6:00am -- Hollywood: The Dream Factory (1972)
Dick Cavett narrates this documentary about the MGM auction and the studio's glorious history.
C-51 mins, TV-G

From a user comment on IMDB: "The problem with watching "Hollywood: The Dream Factory" today is that everything covered is very familiar now, and movie buffs have seen the footage dozens of times. However, if you want a quick and dirty look at the problems with the way over budget Ben Hur, the discovery of Greta Garbo, how no one but Gable could do Gone With the Wind, and a look at that big MGM luncheon, this is for you. "


7:00am -- Hitler's Children (1943)
A German-American girl is forced to enter a Hitler youth program.
Cast: Tim Holt, Bonita Granville, Kent Smith, Otto Kruger
Dir: Edward Dmytryk
BW-82 mins, TV-14

Made for $205,000, the film grossed $3.355 million (topping original studio grosses for King Kong (1933), Top Hat (1935) and Little Women (1933)).


8:30am -- Behind The Rising Sun (1943)
A Japanese publisher urges his American-educated son to side with the Axis.
Cast: Margo, Tom Neal, J. Carroll Naish, Robert Ryan
Dir: Edward Dmytryk
BW-88 mins, TV-PG

Film debut of Benson Fong, who for many years played Charlie Chan's number three son, Tommy.


10:00am -- Seven Miles From Alcatraz (1942)
Escaped convicts land at a lighthouse being used by Nazi spies.
Cast: James Craig, Bonita Granville, Frank Jenks, Cliff Edwards
Dir: Edward Dmytryk
BW-62 mins, TV-PG

The name on the crate the escapees were clinging to in San Francisco Bay is "H. Schlom". Herman Schlom is the film's producer.


11:15am -- Tender Comrade (1943)
Lady welders pool their resources to share a house during World War II.
Cast: Ginger Rogers, Robert Ryan, Ruth Hussey, Patricia Collinge
Dir: Edward Dmytryk
BW-102 mins, TV-PG

This film was introduced as evidence when director Edward Dmytryk and writer Dalton Trumbo were hauled before the House Un-American Activities Committee, which was investigating them on suspicion of being Communists.
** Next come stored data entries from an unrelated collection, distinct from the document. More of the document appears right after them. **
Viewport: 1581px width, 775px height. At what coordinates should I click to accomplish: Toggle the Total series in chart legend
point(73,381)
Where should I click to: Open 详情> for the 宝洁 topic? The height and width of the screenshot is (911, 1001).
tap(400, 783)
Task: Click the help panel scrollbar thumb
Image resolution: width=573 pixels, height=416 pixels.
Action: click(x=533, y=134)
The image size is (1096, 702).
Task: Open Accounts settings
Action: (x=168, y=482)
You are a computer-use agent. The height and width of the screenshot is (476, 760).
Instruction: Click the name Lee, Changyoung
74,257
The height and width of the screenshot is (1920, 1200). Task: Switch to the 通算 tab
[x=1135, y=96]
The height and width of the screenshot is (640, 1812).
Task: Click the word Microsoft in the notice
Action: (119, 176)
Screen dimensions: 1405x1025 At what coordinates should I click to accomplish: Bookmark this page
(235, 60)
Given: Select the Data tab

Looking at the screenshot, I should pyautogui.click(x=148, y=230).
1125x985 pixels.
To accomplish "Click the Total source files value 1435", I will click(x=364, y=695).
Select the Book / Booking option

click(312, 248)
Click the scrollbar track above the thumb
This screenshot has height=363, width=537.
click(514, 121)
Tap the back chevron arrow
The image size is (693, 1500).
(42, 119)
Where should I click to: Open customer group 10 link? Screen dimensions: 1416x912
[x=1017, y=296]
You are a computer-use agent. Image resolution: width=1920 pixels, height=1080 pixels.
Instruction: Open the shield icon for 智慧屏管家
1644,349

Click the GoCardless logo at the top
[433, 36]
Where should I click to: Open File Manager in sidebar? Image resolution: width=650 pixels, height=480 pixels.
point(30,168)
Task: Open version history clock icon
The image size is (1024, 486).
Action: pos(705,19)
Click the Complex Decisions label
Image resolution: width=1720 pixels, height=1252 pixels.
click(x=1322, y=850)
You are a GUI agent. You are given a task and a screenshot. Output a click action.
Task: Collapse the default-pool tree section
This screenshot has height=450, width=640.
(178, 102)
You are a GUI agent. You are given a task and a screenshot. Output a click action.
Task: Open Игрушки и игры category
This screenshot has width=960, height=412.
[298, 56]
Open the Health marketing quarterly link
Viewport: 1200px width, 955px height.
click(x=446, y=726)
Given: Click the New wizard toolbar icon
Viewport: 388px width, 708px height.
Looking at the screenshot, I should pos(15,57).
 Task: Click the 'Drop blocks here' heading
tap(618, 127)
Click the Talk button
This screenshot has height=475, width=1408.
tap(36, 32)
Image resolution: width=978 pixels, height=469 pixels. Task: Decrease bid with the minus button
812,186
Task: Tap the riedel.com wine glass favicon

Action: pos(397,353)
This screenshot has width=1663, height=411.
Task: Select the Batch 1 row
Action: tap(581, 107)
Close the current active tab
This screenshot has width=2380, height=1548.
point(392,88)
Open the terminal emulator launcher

Despite the film's many flag-waving speeches, the communal living arrangements of the ladies in the film was cited as evidence of how Dmytryk and Trumbo attempted to brainwash unsuspecting American moviegoers with Communist "propaganda". As even more damning "evidence", there was the use of the word "Comrade" in the title.


1:00pm -- The Falcon Strikes Back (1943)
A society sleuth is framed for murder by criminals running a war-bond racket.
Cast: Tom Conway, Harriet Hilliard, Jane Randolph, Edgar Kennedy
Dir: Edward Dmytryk
BW-66 mins, TV-G

The fifth in the Falcon movie series, about detective Tom Lawrence. BTW, Harriert Hilliard is much better known as Harriet Nelson, wife of Ozzie and mother of David and Ricky.


2:15pm -- Cornered (1946)
A World War II veteran hunts down the Nazi collaborators who killed his wife.
Cast: Dick Powell, Walter Slezak, Micheline Cheirel, Nina Vale
Dir: Edward Dmytryk
BW-103 mins, TV-PG

Micheline Cheirel's pseudonym is an anagram of her real name, Micheline Leriche.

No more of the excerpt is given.